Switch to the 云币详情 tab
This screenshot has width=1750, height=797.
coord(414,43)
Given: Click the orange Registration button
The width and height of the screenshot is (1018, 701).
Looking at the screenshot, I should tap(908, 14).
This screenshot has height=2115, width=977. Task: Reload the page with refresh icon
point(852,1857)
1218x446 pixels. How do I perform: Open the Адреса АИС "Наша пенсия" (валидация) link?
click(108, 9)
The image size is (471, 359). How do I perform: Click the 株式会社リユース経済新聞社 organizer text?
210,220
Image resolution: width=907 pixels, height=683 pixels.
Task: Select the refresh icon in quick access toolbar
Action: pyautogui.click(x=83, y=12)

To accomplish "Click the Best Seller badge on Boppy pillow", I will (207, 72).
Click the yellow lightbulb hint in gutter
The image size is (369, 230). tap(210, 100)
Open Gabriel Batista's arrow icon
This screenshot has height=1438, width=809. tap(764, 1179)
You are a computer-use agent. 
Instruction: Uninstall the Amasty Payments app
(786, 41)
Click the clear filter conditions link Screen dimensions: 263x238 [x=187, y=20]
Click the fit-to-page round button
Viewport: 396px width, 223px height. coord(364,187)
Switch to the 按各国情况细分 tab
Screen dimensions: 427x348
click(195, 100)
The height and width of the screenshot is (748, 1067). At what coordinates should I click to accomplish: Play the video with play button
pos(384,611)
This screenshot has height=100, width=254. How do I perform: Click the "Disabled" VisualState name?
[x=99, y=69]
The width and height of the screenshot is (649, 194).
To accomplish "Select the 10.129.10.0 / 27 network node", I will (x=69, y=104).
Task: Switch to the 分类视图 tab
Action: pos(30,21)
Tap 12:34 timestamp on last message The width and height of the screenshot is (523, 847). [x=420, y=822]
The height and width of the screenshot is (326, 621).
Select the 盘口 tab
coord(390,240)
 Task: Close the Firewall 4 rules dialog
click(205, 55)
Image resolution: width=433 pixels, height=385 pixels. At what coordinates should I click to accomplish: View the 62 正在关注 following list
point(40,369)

▶ **REQUIREMENT**
Write out all of the records word for word.

▶ **ANSWER FOR THIS EXERCISE**
Switch to the 云币详情 tab
This screenshot has width=1750, height=797.
coord(414,43)
Given: Click the orange Registration button
The width and height of the screenshot is (1018, 701).
Looking at the screenshot, I should tap(908, 14).
This screenshot has height=2115, width=977. Task: Reload the page with refresh icon
point(852,1857)
1218x446 pixels. How do I perform: Open the Адреса АИС "Наша пенсия" (валидация) link?
click(108, 9)
The image size is (471, 359). How do I perform: Click the 株式会社リユース経済新聞社 organizer text?
210,220
Image resolution: width=907 pixels, height=683 pixels.
Task: Select the refresh icon in quick access toolbar
Action: pyautogui.click(x=83, y=12)

To accomplish "Click the Best Seller badge on Boppy pillow", I will (207, 72).
Click the yellow lightbulb hint in gutter
The image size is (369, 230). tap(210, 100)
Open Gabriel Batista's arrow icon
This screenshot has height=1438, width=809. tap(764, 1179)
You are a computer-use agent. 
Instruction: Uninstall the Amasty Payments app
(786, 41)
Click the clear filter conditions link Screen dimensions: 263x238 [x=187, y=20]
Click the fit-to-page round button
Viewport: 396px width, 223px height. coord(364,187)
Switch to the 按各国情况细分 tab
Screen dimensions: 427x348
click(195, 100)
The height and width of the screenshot is (748, 1067). At what coordinates should I click to accomplish: Play the video with play button
pos(384,611)
This screenshot has height=100, width=254. How do I perform: Click the "Disabled" VisualState name?
[x=99, y=69]
The width and height of the screenshot is (649, 194).
To accomplish "Select the 10.129.10.0 / 27 network node", I will (x=69, y=104).
Task: Switch to the 分类视图 tab
Action: pos(30,21)
Tap 12:34 timestamp on last message The width and height of the screenshot is (523, 847). [x=420, y=822]
The height and width of the screenshot is (326, 621).
Select the 盘口 tab
coord(390,240)
 Task: Close the Firewall 4 rules dialog
click(205, 55)
Image resolution: width=433 pixels, height=385 pixels. At what coordinates should I click to accomplish: View the 62 正在关注 following list
point(40,369)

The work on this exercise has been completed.